Harapan tersebut disampaikan Wakil Gubernur Bali Tjokorda Oka Artha Ardana Sukawati dalam sambutannya saat membuka pelaksanaan Seminar Sejarah Balingkang, di Politeknik International Bali, Jalan Pantai Nyanyi, Tabanan, Selasa (3/12/2019).
Lebih jauh dalam sambutannya, Wagub Cok Ace menyampaikan seminar Balingkang yang diselenggarakan ini memiliki tujuan yang sangat mulia untuk mengetahui secara lebih mendalam sejarah keberadaan masyarakat Tionghoa di Bali sehingga tergali banyak informasi sejarah untuk dapat diketahui bukan saja oleh masyarakat Bali tetapi juga masyarakat dunia.
“Seminar ini merupakan salah satu wujud dari Suksma Bali, terima kasih kita pada sesama, jiwa wirausaha dan entertainment telah kita wariskan dari Tionghoa.

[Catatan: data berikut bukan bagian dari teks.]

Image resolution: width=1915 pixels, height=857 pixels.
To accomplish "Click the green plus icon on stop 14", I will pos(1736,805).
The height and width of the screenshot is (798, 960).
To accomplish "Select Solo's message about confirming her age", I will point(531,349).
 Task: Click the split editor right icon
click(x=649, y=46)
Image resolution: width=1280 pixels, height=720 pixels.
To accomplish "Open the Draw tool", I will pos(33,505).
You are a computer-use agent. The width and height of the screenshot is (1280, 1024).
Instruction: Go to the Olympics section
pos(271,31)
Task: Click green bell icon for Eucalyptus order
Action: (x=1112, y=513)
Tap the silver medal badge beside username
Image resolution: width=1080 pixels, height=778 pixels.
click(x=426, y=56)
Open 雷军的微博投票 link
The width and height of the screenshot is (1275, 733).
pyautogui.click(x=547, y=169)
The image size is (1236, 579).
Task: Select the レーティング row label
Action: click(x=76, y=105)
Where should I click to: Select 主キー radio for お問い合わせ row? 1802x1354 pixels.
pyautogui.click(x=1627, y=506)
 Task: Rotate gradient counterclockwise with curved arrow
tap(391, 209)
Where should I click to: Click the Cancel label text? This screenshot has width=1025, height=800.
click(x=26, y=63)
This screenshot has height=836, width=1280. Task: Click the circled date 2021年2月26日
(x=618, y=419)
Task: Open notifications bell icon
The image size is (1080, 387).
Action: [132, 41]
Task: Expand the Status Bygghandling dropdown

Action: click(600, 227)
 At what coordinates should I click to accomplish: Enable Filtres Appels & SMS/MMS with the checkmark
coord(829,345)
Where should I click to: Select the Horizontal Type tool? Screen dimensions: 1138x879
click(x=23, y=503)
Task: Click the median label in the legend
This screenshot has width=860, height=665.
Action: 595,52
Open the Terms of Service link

Jika nanti ada perbedaan pandangan terkait sejarah yang ada, mari kita cari titik temu bersama sehingga seminar ini berguna dalam mempererat hubungan Tionghoa dan Bali sebagai modal pembangunan menuju Bali Era Baru, ” imbuhnya .
Sementara itu, Ketua Panitia Prof. I Nengah Duija menyampaikan tujuan penyelenggaraan seminar ini adalah untuk membangun kesadaran kolektif orang Bali terhadap hubungan Tionghoa-Bali mengenai hubungan sejarah, kuktural, ekonomi, dan politik, mengembangkan hubungan diplomatik antara Bali dan Tionghoa serta memberikan gambaran komprehensif hubungan Tionghoa-Bali terkait Raja Sri Maharaja Jayapangus dan Kang Cing Wey putri Raja Chung Kang di Tiongkok (Dinasti Sung)
Seminar yang berlangsung selama dua hari dari tanggal 3-4 Desember 2019 melibatkan 100 peserta dari berbagai profesi dan lembaga dengan menghadirkan narasumber diantaranya Ahli Arkeologi Prof. I Wayan Ardika (Fakuktas Ilmu Budaya Unud), Ahli Kebudayaan Prof. Sulystyawati , Ahli Agama Ida Sri Bhagawan Putra Natha Nawawangsa Pemayun, Ahli Sastra Babad Dr. Ida Bagus Rai Putra, M.Hum, Dr. I Wayan Wisnu dan ahli lainnya.(mp/rls)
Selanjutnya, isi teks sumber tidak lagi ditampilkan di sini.